Colvin, who had lost an eye in a grenade attack covering the civil war in Sri Lanka, seemed a throwback to an earlier age, before armies ‘embedded’ journalists into their units, and before ‘citizen journalists’ with a smartphone and an internet connection took over most of the burden and risk of reporting from the world’s most dangerous places.
She was also old school in her belief that it was OK to take sides, if that meant reporting without prejudice what violence meant for trapped civilians. In East Timor, her gamble that the Indonesians would be shamed into stopping worked. In Sri Lanka and Syria, the thugs prevailed. Colvin’s journalistic hero was Martha Gellhorn, a pioneer female war correspondent and another sceptic about the merits of ‘all that objectivity shit’.
Modern war correspondence is a relatively young art, dependent on the earliest forms of instant communications technology. It is usually said to begin with William Howard Russell’s use of telegraph to wire his dispatches for the Times from Crimea in 1854, when he promised to ‘describe, to the best of my power, what occurred under my own eyes’, as he put it when reporting on the charge of the Light Brigade.
After Crimea, Russell covered the Indian Mutiny, the American Civil War, the Franco-prussian War and the Zulu War. His willingness to ‘exercise the right of private judgement’ could get him into trouble. After the first Battle of Bull Run, he received death threats over his frank reporting of the Union army’s cowardice.
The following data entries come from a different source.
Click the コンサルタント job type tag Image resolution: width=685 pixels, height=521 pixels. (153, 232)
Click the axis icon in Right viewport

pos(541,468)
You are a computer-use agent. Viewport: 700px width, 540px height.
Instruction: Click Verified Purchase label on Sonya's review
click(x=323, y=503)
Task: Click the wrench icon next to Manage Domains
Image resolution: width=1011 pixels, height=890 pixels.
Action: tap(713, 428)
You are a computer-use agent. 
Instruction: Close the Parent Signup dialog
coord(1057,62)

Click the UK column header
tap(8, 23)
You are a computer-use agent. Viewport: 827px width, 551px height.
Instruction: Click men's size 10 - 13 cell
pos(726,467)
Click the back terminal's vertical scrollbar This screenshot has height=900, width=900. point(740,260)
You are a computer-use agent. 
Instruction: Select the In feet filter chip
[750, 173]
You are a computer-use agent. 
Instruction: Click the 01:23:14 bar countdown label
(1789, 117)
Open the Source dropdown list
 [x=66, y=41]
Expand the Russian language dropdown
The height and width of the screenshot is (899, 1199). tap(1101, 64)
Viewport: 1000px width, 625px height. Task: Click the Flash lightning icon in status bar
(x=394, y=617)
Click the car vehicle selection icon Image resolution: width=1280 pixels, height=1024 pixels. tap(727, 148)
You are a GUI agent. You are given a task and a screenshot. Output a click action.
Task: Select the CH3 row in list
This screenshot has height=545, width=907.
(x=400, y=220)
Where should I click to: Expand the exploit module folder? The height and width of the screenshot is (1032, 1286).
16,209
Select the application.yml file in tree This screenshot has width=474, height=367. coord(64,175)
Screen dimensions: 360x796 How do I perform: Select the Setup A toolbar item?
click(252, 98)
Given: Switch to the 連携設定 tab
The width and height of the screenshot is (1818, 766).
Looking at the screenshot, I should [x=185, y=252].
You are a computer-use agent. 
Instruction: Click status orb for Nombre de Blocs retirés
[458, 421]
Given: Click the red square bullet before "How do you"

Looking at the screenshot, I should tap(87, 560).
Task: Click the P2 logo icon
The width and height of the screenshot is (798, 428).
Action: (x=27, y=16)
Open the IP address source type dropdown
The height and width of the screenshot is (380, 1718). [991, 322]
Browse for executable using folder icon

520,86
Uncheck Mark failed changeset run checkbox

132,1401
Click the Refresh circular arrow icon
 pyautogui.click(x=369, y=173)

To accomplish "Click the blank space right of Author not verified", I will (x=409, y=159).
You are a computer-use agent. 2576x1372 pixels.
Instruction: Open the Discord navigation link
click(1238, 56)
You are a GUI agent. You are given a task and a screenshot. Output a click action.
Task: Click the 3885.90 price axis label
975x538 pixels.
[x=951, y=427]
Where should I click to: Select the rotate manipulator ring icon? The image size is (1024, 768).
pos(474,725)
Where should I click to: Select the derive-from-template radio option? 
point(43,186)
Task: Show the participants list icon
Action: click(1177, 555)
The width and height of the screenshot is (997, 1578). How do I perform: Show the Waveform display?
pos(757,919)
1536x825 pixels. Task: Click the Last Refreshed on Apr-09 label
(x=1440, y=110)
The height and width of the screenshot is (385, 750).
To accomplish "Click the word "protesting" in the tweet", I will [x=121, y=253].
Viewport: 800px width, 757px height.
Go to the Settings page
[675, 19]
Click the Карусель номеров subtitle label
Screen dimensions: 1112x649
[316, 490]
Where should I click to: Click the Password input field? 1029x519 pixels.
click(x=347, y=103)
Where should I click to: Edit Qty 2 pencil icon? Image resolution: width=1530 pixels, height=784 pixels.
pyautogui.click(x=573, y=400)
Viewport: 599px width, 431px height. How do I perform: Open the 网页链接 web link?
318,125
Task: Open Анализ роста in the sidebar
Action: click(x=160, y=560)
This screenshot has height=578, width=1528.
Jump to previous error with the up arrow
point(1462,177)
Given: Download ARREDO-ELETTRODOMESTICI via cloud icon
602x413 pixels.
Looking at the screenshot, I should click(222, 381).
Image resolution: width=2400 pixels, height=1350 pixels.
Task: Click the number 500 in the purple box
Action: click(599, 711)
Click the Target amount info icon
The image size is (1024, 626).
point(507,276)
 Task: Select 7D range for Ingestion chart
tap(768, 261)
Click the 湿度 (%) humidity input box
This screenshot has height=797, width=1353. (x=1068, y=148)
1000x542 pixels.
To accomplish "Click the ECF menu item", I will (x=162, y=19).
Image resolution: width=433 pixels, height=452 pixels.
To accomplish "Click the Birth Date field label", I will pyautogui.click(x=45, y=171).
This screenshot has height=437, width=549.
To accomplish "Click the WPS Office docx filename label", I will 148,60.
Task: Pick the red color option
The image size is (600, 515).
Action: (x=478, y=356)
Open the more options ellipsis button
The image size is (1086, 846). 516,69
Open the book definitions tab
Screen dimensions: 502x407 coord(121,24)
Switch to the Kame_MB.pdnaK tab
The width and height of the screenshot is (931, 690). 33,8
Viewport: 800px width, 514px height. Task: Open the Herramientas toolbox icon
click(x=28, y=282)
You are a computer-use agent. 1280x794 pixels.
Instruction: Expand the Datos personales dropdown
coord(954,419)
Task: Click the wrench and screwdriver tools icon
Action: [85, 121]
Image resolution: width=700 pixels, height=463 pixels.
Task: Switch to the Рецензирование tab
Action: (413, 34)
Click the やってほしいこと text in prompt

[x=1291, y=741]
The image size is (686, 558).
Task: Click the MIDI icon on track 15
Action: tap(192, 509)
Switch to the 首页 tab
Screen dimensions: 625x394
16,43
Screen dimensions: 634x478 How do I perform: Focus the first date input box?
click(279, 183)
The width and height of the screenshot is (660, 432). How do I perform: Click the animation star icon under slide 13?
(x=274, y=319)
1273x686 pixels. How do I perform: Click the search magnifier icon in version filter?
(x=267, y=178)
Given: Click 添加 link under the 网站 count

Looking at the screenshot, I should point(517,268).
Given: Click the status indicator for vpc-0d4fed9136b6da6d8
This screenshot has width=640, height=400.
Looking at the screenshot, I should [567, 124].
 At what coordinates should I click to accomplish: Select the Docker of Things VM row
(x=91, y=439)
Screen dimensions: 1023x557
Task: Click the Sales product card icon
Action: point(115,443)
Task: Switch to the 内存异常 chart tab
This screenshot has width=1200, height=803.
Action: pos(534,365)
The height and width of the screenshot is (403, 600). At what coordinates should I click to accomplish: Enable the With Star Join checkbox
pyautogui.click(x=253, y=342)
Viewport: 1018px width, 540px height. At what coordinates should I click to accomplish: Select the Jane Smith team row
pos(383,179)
What we might call the prehistory of war correspondence stretches back much further than the 19th century. Caesar’s dispatches have been described as ‘masterpieces of war reporting’.
But Caesar, like Oliver Cromwell in his letters to Parliament exulting in his own victories, was a rather partial witness. In the English Civil War, there were also more journalistic accounts of battles, written in support of either side. The Civil War coincided with a second printing revolution (the first having prefigured the Reformation), during which the authorities’ power to restrict the spread of printed news was sporadically relaxed. When battle was joined in Britain, the great tradition of campaigning newspapers began: Mercurius Aulicus for the King,
Mercurius Britannicus for Parliament. What they gained in immediacy, they often sacrificed in accuracy. Two days after the indecisive opening engagement of Edgehill, a pamphlet was printed, wrongly claiming that the Royalist commander Prince Rupert had been captured and Parliament had won a comprehensive victory. Over the next week, several other accounts were rushed out. This was news made available at the same speed as its 19th-century successors, making the Civil War Mercuries direct ancestors of Colvin.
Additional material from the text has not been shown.